■ **TASK OBJECTIVE**: Wherever the word "toolbar" turns up in a line of the entries, copy that line.

══════

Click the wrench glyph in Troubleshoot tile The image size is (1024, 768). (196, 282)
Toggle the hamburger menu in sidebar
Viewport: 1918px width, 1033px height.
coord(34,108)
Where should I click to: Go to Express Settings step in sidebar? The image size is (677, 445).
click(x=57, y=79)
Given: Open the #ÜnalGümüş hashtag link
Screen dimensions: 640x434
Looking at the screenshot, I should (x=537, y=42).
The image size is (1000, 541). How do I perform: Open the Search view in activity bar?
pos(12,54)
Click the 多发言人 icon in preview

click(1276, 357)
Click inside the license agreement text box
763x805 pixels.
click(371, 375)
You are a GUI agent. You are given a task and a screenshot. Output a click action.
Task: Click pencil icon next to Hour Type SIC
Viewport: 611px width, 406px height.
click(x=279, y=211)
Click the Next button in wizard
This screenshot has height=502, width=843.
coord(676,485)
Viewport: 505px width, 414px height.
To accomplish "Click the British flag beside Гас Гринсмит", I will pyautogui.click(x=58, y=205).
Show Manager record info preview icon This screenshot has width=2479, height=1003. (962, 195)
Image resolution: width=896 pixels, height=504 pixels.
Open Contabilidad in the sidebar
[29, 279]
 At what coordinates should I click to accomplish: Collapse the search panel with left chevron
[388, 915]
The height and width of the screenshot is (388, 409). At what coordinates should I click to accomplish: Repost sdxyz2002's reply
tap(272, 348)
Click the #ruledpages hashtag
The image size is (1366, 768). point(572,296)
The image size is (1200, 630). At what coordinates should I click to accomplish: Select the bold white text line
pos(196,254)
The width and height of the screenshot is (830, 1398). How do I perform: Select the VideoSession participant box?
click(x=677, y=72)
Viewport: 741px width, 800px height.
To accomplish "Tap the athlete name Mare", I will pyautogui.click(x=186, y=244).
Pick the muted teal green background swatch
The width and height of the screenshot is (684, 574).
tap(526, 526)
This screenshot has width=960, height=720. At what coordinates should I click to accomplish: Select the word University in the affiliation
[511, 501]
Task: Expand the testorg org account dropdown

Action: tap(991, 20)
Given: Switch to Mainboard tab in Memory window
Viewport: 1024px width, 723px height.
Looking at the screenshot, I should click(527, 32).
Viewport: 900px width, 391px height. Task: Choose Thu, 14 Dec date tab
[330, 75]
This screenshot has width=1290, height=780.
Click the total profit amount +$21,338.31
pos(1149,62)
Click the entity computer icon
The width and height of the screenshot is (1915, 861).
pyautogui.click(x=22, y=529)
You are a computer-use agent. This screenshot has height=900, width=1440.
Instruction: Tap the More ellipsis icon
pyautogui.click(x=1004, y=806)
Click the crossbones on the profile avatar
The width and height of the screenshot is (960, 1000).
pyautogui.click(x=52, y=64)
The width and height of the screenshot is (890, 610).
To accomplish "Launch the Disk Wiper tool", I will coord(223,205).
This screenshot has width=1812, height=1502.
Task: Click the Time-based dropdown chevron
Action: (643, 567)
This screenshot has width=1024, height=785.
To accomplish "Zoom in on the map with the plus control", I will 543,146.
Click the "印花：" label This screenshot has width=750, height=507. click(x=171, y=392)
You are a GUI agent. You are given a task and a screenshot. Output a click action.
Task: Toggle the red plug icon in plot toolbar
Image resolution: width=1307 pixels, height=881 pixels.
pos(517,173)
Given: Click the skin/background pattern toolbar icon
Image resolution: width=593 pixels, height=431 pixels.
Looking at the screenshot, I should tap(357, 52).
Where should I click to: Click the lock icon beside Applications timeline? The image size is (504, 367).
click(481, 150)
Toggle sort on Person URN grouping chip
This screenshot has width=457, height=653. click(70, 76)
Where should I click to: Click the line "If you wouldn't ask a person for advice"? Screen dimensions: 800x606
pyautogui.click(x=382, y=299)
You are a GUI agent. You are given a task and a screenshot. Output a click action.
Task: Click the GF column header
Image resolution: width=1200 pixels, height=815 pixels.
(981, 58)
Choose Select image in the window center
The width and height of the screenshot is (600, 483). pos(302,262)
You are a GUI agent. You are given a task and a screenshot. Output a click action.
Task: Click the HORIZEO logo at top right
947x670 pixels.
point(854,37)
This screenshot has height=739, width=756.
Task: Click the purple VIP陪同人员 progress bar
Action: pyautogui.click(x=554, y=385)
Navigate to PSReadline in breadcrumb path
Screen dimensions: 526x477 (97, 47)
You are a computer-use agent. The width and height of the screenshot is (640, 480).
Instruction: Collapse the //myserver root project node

══════

■ **FINAL ANSWER**:
Task: Toggle the red plug icon in plot toolbar
Given: Click the skin/background pattern toolbar icon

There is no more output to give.